[What needs to be done] Please rewrite the records below, swapping every "Viewport" for "Display" and leaving everything else unchanged.

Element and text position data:

::::

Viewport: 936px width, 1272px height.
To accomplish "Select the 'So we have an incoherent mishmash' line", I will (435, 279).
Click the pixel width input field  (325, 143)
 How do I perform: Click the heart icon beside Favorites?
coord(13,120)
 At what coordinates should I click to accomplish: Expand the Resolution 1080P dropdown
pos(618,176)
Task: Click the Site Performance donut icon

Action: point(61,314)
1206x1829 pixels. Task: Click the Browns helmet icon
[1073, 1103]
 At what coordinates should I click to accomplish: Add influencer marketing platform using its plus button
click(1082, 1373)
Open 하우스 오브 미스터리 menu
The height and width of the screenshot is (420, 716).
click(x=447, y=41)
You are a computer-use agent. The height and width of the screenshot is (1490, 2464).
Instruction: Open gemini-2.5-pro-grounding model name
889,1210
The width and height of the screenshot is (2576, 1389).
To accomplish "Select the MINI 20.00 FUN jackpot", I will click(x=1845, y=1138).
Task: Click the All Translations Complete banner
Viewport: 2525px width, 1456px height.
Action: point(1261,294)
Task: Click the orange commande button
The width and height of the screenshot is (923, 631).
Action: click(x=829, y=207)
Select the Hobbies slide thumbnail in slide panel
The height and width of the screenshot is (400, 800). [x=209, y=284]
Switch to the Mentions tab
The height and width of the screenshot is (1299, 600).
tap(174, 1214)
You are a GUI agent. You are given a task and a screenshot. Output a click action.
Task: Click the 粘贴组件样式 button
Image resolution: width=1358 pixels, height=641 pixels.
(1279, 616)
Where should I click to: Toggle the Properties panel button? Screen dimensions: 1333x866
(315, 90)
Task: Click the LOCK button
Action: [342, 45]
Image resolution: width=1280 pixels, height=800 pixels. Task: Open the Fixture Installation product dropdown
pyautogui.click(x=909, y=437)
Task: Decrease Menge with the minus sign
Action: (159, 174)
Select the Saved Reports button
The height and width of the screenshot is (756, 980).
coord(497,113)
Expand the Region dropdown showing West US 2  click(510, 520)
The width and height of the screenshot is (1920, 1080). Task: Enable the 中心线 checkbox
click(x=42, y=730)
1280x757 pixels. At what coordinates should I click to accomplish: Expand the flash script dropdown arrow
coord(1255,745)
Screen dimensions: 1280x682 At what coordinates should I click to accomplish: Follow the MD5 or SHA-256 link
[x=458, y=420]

::::

[Response]
Display: 936px width, 1272px height.
To accomplish "Select the 'So we have an incoherent mishmash' line", I will (435, 279).
Click the pixel width input field  (325, 143)
 How do I perform: Click the heart icon beside Favorites?
coord(13,120)
 At what coordinates should I click to accomplish: Expand the Resolution 1080P dropdown
pos(618,176)
Task: Click the Site Performance donut icon

Action: point(61,314)
1206x1829 pixels. Task: Click the Browns helmet icon
[1073, 1103]
 At what coordinates should I click to accomplish: Add influencer marketing platform using its plus button
click(1082, 1373)
Open 하우스 오브 미스터리 menu
The height and width of the screenshot is (420, 716).
click(x=447, y=41)
You are a computer-use agent. The height and width of the screenshot is (1490, 2464).
Instruction: Open gemini-2.5-pro-grounding model name
889,1210
The width and height of the screenshot is (2576, 1389).
To accomplish "Select the MINI 20.00 FUN jackpot", I will click(x=1845, y=1138).
Task: Click the All Translations Complete banner
Display: 2525px width, 1456px height.
Action: point(1261,294)
Task: Click the orange commande button
The width and height of the screenshot is (923, 631).
Action: click(x=829, y=207)
Select the Hobbies slide thumbnail in slide panel
The height and width of the screenshot is (400, 800). [x=209, y=284]
Switch to the Mentions tab
The height and width of the screenshot is (1299, 600).
tap(174, 1214)
You are a GUI agent. You are given a task and a screenshot. Output a click action.
Task: Click the 粘贴组件样式 button
Image resolution: width=1358 pixels, height=641 pixels.
(1279, 616)
Where should I click to: Toggle the Properties panel button? Screen dimensions: 1333x866
(315, 90)
Task: Click the LOCK button
Action: [342, 45]
Image resolution: width=1280 pixels, height=800 pixels. Task: Open the Fixture Installation product dropdown
pyautogui.click(x=909, y=437)
Task: Decrease Menge with the minus sign
Action: (159, 174)
Select the Saved Reports button
The height and width of the screenshot is (756, 980).
coord(497,113)
Expand the Region dropdown showing West US 2  click(510, 520)
The width and height of the screenshot is (1920, 1080). Task: Enable the 中心线 checkbox
click(x=42, y=730)
1280x757 pixels. At what coordinates should I click to accomplish: Expand the flash script dropdown arrow
coord(1255,745)
Screen dimensions: 1280x682 At what coordinates should I click to accomplish: Follow the MD5 or SHA-256 link
[x=458, y=420]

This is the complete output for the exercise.